“Being Mr. G”

Posted on June 18th, 2012 in Perspectives on Leadership by John Jensen

I came across a video a while ago from a Toastmasters competition.  For those of you who don’t know what Toastmasters is, it is an organization of public speakers that hold competitions in public speaking.  The video is of a speech by J.A. Gamache from 2007.  In this speech Gamache tells a story that I would like to share with you.


It is a bright sunny day and you are taking a train.  You are wearing a pair of sandals you proudly made yourself.  As you board the train, one of your homemade sandals falls off to the track.  You try to retrieve it, too late; the train starts to pull away.  What would you have done?  I would have cursed my bad luck “Man, losing a sandal.”  Ladies and Gentlemen, I once read a biography of a man I like to call “Mr. G” who once lived the same situation.  When Mr. G realized he could not get his sandal back, he quickly pulled off his other sandal and tossed it by the tracks.  When asked why he did that Mr. G replied, “the poor man who finds my first sandal will be very grateful to find the second one. 

This story, in my opinion, really embodies the idea of servant leadership.  When you live as a servant leader and when you embrace the behaviors of a servant leader you will begin to see these unfortunate situations as an opportunity to serve your fellow human beings.  “Mr. G” in this story takes his own misfortune and turns it into an opportunity to better the life of someone else.
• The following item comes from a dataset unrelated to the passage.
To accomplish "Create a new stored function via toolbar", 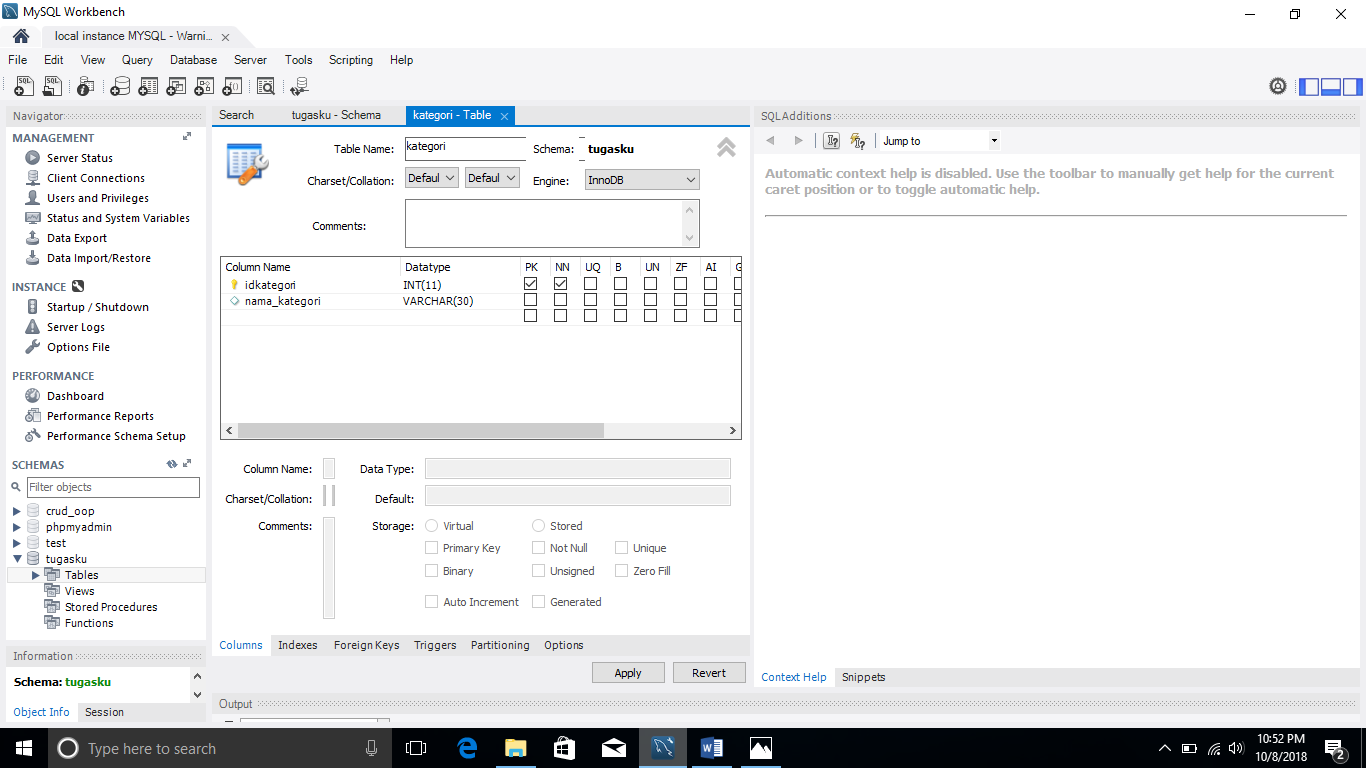I will (x=232, y=86).

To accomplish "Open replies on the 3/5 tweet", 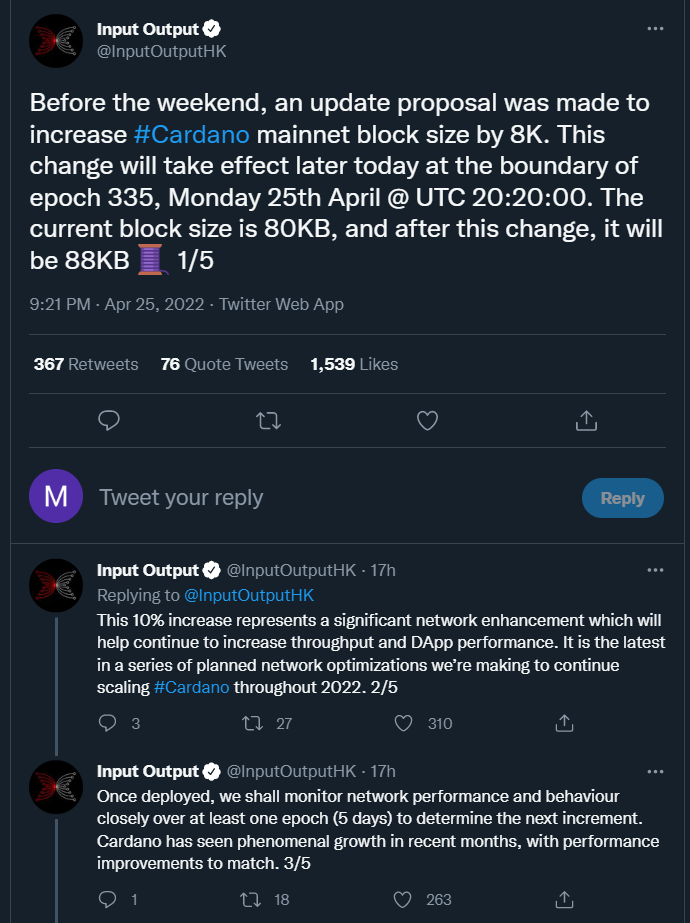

At this point you are probably asking yourself, “Who is this Mr. G?”  I’m sure you have heard of him.  His name was Mahatma Gandhi.  Gandhi was an amazing individual who was capable of carrying out a revolution of love and peace.  Gandhi was also one of the greatest servant leaders that has ever lived (in my opinion.)  Gandhi had no desire to become rich or famous, in fact he gave up his profession as a lawyer in order to live a life of poverty and to lead his revolution of love.  Gandhi was dedicated to helping the people of India gain their independence from Great Britain.  Gandhi once said, If we could change ourselves, the tendencies in the world would also change. As a man changes his own nature, so does the attitude of the world change towards him. … We need not wait to see what others do.”   This quote has often been translated to the famous bumper sticker “Be the change you wish to see in the world.”  While Gandhi never actually said this, it is the basic meaning of the Gandhi quote above.  It is also the philosophy that we as servant leaders need to embrace to make the world a better place.  So next time misfortune crosses your path, try to be a Mr. G and turn it into an opportunity to improve humanity.


Here is a video of the “Being Mr. G” Speech:


Until Next Time,

John Jensen

An individual has not started living until he can rise above the narrow confines of his individualistic concerns to the broader concerns of all humanity. –Martin Luther King Jr.